The Dogon people of the Bandiagara escarpment, Mali, have been described as the most studied and least understood tribal group in Africa. Their history, technology, cultural wealth, art and even oral legends are among the most involved in Africa, not least because the polity is in fact essentially artificial, comprising various sub-units that were grouped together on the basis of propinquity under the colonial administration. The Dogon live on the Bandiagara escarpment, Mali, a 150-mile-long eminence that supports a population of between 250,000 and 450,000. They have been described as the most studied and least understood tribal group in Africa. They moved to this area in the 15th century, escaping the Mande kingdom and slavery at the hands of Islamic groups, and displaced a number of tribes (including the Tellem and Niongom) that were living on the escarpment at the time. They are agriculturists (millet, barley, onions and various animals), patrilineal, polygamous and have a society arranged around specialist trades. They are excessively prolific in terms of artistic production, not least because they have mastered all the main materials that are used in traditional African art; figures in stone, iron, bronze/copper and of course wood are all known, in addition to cave/rock painting and adaptation of more modern materials. Furthermore, their social structures are extremely complex (and variable – see below) and are socially signalled through numerous material signalling systems. Their profound resistance to Islam – which once sought to enslave them – is striking in light of their comparative proximity, and can be seen in their defiantly figurative artworks which are of course banned under Islamic law.

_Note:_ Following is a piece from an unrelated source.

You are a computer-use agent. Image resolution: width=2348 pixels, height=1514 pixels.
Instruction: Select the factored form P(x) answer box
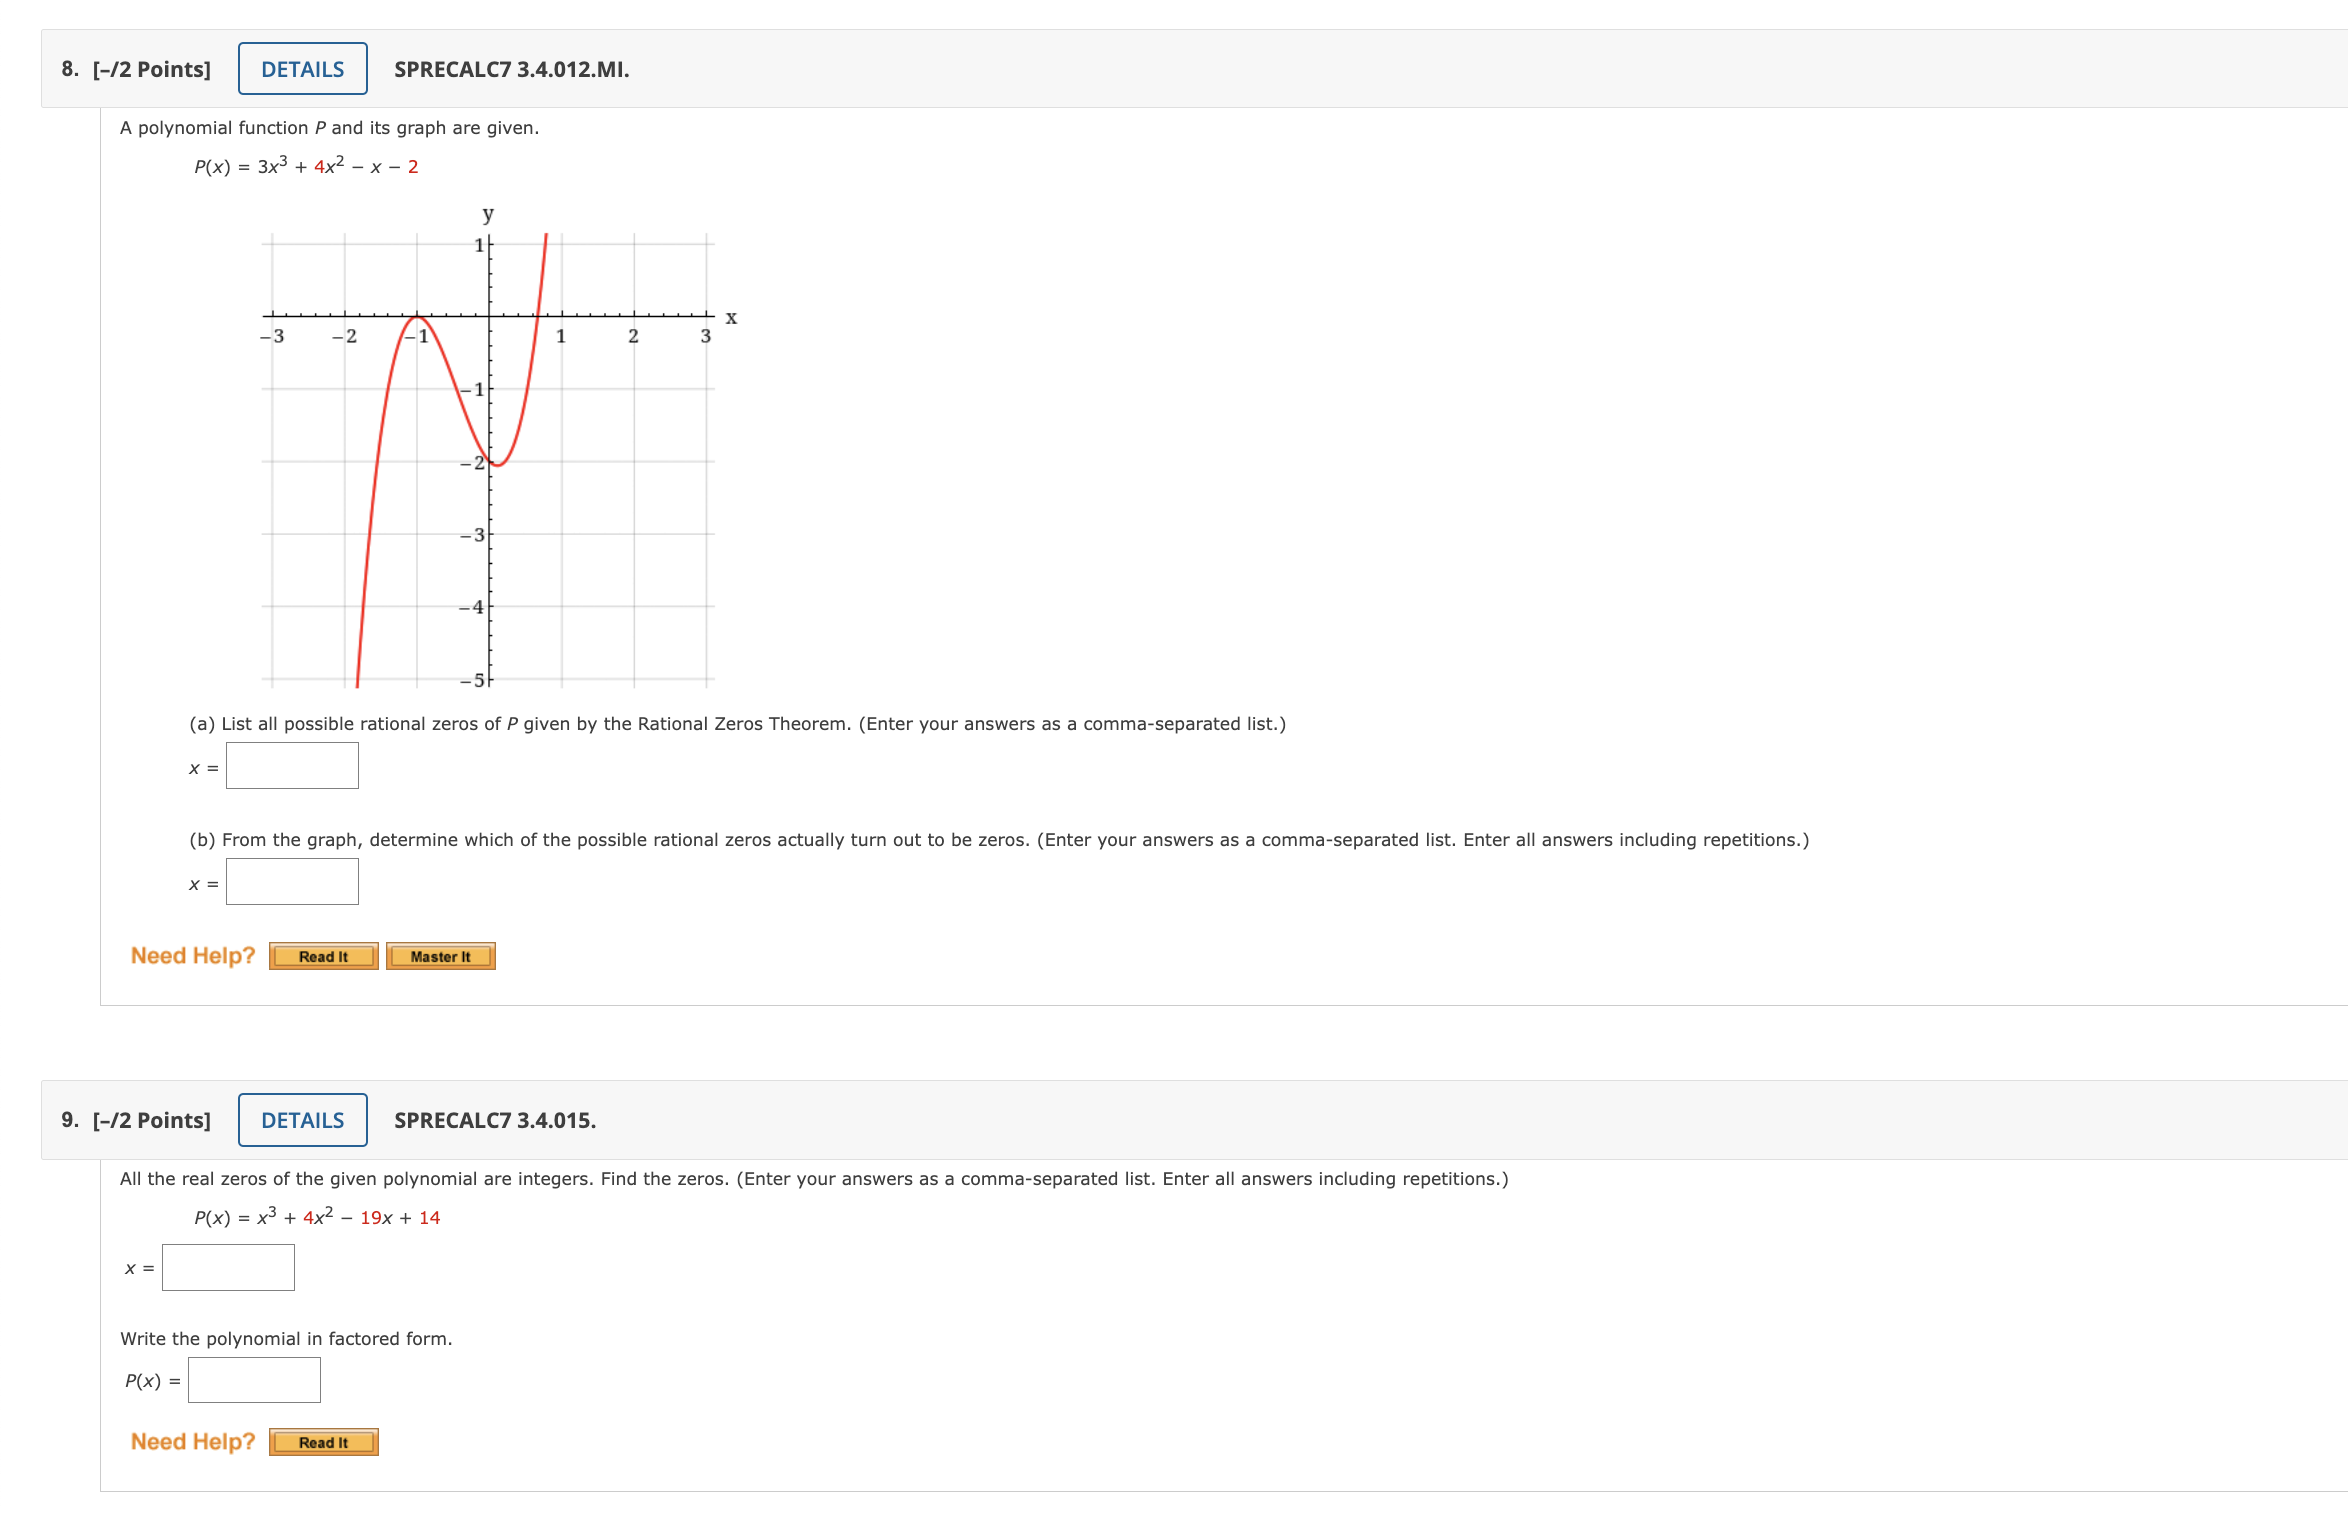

Their diversity has posed certain challenges to western art historians. There are around seventy-eight different mask forms still in production (in addition to numerous extinct variants), which are used in ceremonies for circumcision, initiation, funeral rites (damas), cultic procedures (the Dogon have numerous cults that pertain to twins, as well as spirits including mono, sigui, Lebe [crocodile], binou and amma) and other seminal events. They also produce numerous sculptural forms, of males, females, hermaphrodites, nommos (ancestral spirits), animals and unidentifiable individuals that have maternity, apotropaic and ancestor functions. Most sculptures are not made to be seen publicly, and are commonly kept by the spiritual leader (Hogon) away from the public eye, within the houses of families, or in sanctuaries. They are also renowned for their skilful production of jewellery and other metal objects. Organic-looking rock paintings are carried out on behalf of boys undergoing the circumcision process. Even secular items are endowed with iconographic designs that bestow benedictions upon the user or owner; notable examples include headrests, granary doors/locks, house-posts and troughs.
Granaries were of primary importance to the Dogon. This piece protected the entrance to a granary that would have contained the livelihood of an entire family or small social group. As a secular item it is also, perhaps, a more illuminating look at African life than more heavily religious and ritual objects. It is a striking and attractive piece of secular African design, and a credit to any collection.